Theoretical design of non-fullerene small molecule acceptors for organic solar cells with improved efficiency.

Finding sufficient supplies of clean energy for the future has been a hot topic over the last few decades. It is well known that sunlight provides by far the largest amount of energy of all carbon-neutral energy sources. A number of countries have introduced initiatives to promote the growth of solar power. However, the gap between the present use of solar energy and its undeveloped potential originates from the so far insufficient knowledge and methodology accumulated in this rather young field, which defines a grand challenge in energy research. The development of new theoretical/simulation methodologies, especially those with predictive power, will undoubtedly help technological advances in the field of photovoltaics.

With this project implemented, the scientific community would gain a better understanding of organic semiconductors on both microscopic and mesoscopic scales. The developed methodology for fast pre-screening will contribute to the design donor-acceptor pairs for organic solar cells with improved efficiency.

The overall objective is developing a theoretical concept to identify and quantify the various processes involved in charge conversion and electron transport. This theoretical concept will help to elaborate design guidelines for screening organic molecules to eliminate inefficient guess-and-check material production. The global goal is to implement my calculations so that advanced solar cell materials could be created that exhibit enhanced charge generation efficiency that is 2 times better than state-of-the-art alternatives.

The current research project will be completed over two years. The current work has been performed in accordance with the workplan. At the first stage, I have identified relevant physical parameters that control the energetics of the donor-acceptor interface in the general case of an organic solar cell. For that, I have created a theoretical concept accounting for quadrupole nature of acceptor molecules. At the second stage, I have validated the theoretical results on data available for experimentally well-characterized NFA (this led to several publications that are under review now). This heretical part allowed me to identify key factors and proceed to the next step: Identify the best NFAs for efficient solar cells.

### Supplied information
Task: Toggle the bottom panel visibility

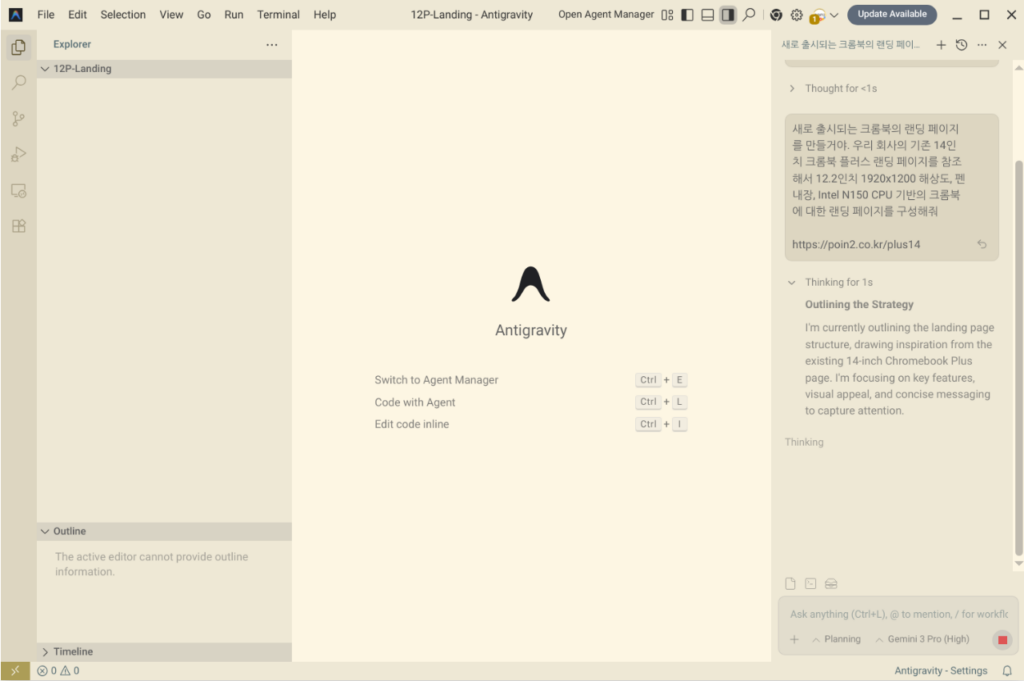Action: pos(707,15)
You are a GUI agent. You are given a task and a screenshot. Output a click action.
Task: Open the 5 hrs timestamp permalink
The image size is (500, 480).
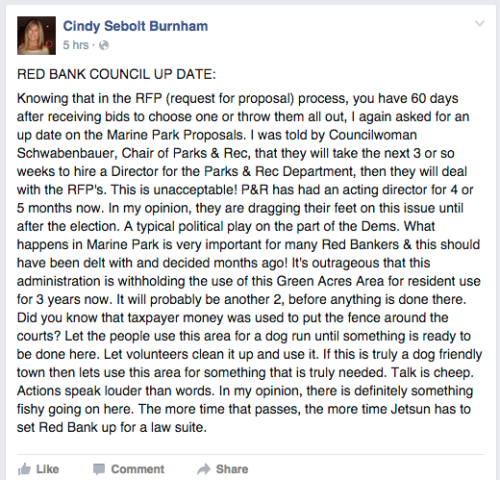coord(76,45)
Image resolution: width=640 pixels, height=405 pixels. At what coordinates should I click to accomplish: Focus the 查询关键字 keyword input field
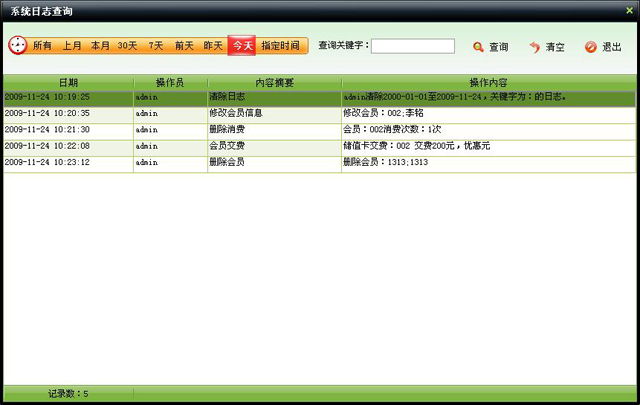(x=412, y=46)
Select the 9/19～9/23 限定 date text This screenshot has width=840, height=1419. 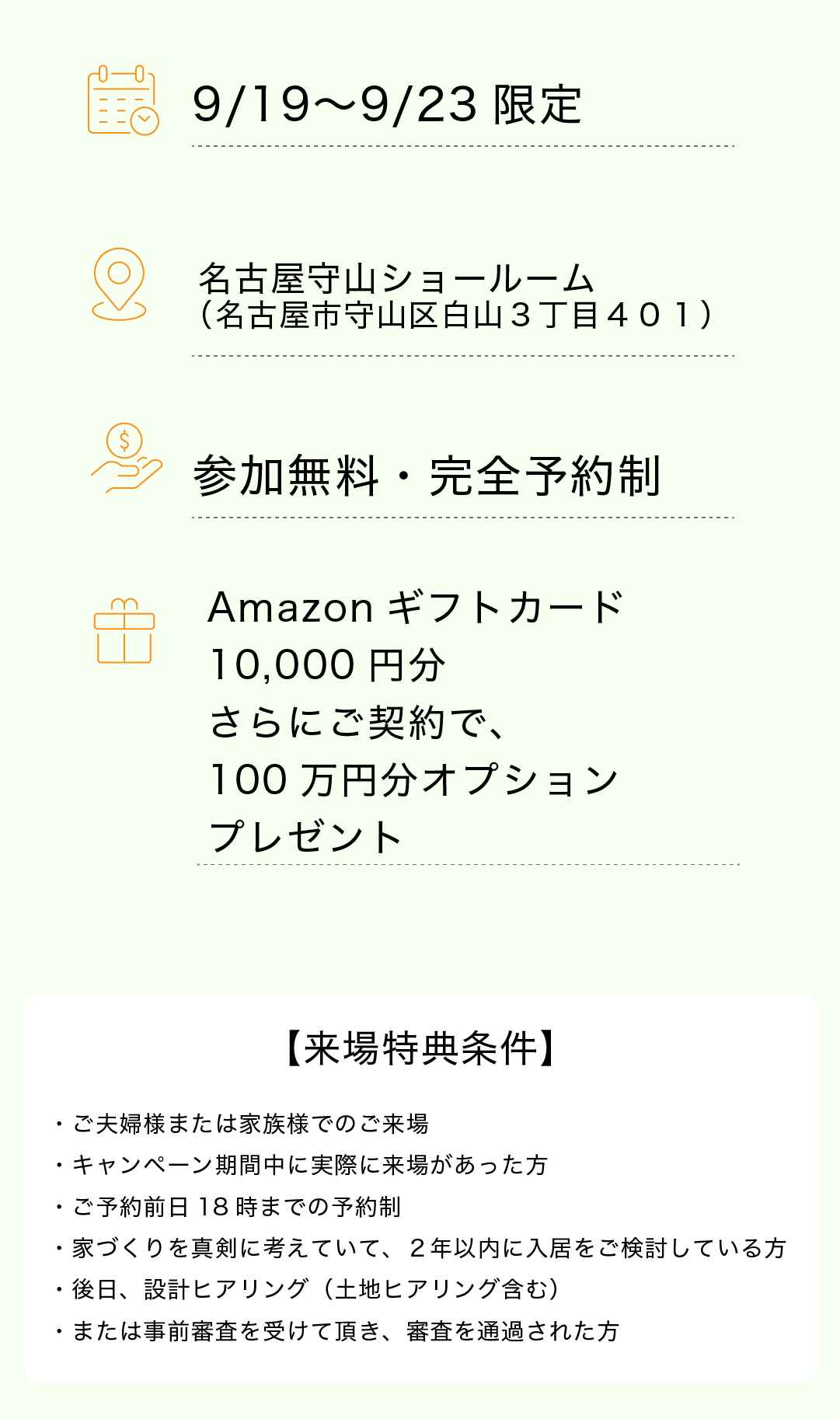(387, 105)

---

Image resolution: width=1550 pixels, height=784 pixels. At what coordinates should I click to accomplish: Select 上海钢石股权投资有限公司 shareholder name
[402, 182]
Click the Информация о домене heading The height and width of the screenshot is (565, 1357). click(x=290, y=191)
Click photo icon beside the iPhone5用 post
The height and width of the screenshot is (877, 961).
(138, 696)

--

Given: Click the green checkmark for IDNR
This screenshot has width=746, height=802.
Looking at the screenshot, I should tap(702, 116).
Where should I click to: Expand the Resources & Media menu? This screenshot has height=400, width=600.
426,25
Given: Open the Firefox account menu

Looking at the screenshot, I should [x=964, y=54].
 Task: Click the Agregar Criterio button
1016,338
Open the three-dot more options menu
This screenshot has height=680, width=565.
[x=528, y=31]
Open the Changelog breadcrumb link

### Required action A
In the project summary on non-fullerene acceptors above, shorten the paragraph that begins "The overall objective is developing a theoretical concept" to two or three sentences, keeping its main facts.
### Required action B
Write the next paragraph of the project summary on non-fullerene acceptors, picking up after its final sentence.

### Task output A
The project aims to develop a theoretical concept that identifies and quantifies the processes involved in charge conversion and electron transport. This concept will help produce design guidelines for screening organic molecules, eliminating inefficient guess-and-check material production. The overall goal is to use these calculations to create advanced solar cell materials whose charge generation efficiency is twice that of state-of-the-art alternatives.

### Task output B
This research project aims to extend the methodological work in multiscale computer simulations and bring a better understanding of the correlation between the electrostatic environment of molecules and the efficiency of photoactive materials. The results of the research could be interesting to experimental groups and huge industrial companies such as for example MERCK, BASF, and OSRAM, working on the development of high-efficiency solar cell panels, field-effect transistors, and organic light-emitting diodes.
The first outcomes of SMOLAC are already accepted to a publication in Nature Material and some results are under review in Advanced Functional Materials. We expect to produce more high impact publications on the methodological development included in the project and completion as well as theoretical designs validated by available experimental data. All methods developed during SMOLAC will be implemented in an open-source software package VOTCA (all documentation will be available online).